Background: The immune system plays a critical role in maintaining homeostasis and defending against diseases. However, imbalances can lead to conditions such as autoimmunity and cancer. Recent advances in immunotherapy have highlighted the need for improved drug delivery systems to enhance therapeutic efficacy while minimizing side effects.

Methods: This study reviews contemporary research on nanostructured drug delivery systems, focusing on the design and engineering of nanoparticles. A comprehensive literature search was conducted across scientific databases, including PubMed and ScienceDirect, utilizing keywords such as “nanotechnology,” “immunotherapy,” and “drug delivery.”

Results: Nanoparticles have emerged as promising carriers for drug delivery, leveraging their unique properties—such as size, surface area, and responsiveness to stimuli—to optimize the targeting and release of therapeutic agents. Various types of nanoparticles, including lipid-based, polymeric, and carbon-based systems, have been explored for their immunomodulatory capabilities. Notably, lipid nanoparticles have been effective in mRNA delivery for cancer therapies, while polymeric nanoparticles have shown enhanced solubility and bioavailability for immunotherapeutic agents.

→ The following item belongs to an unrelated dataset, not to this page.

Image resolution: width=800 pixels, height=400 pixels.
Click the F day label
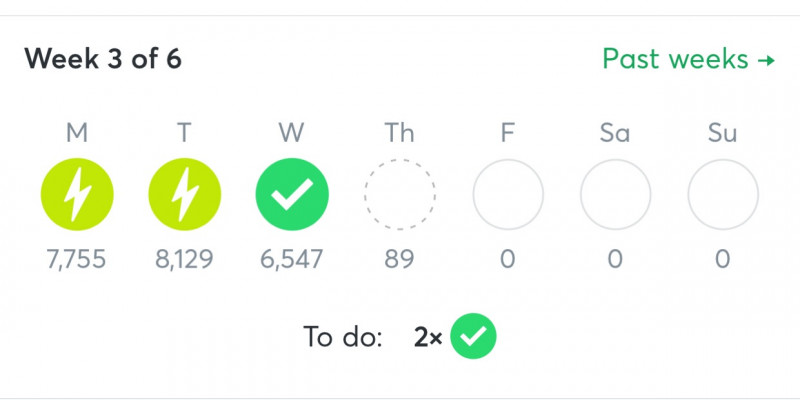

Conclusion: The integration of nanoparticles in drug delivery systems represents a significant advancement in immunotherapy, offering improved targeting and efficacy against cancer and other diseases. However, challenges remain in ensuring specificity and minimizing long-term immunogenicity. Continued research and clinical trials are essential to fully realize the potential of these innovative technologies in therapeutic applications.